Exercise prompt. Set the pictures aside and return each record below precisely as written.

(Collection entries)

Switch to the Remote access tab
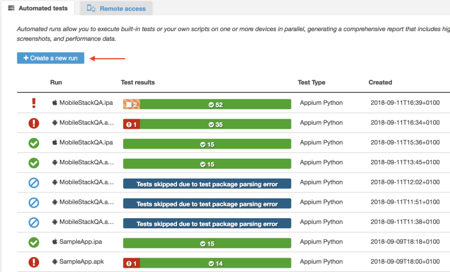The height and width of the screenshot is (272, 450). (x=116, y=8)
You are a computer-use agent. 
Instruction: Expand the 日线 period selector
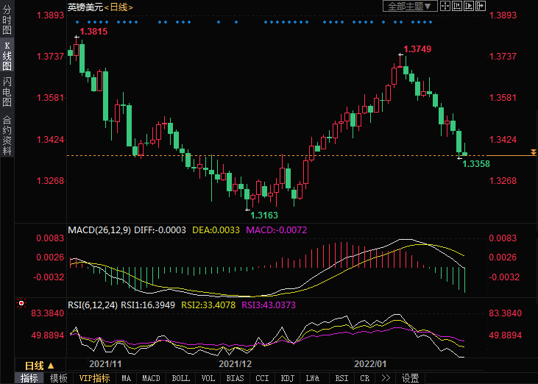click(39, 366)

Worked solution.
Switch to the Remote access tab
The height and width of the screenshot is (272, 450). (x=116, y=8)
You are a computer-use agent. 
Instruction: Expand the 日线 period selector
click(39, 366)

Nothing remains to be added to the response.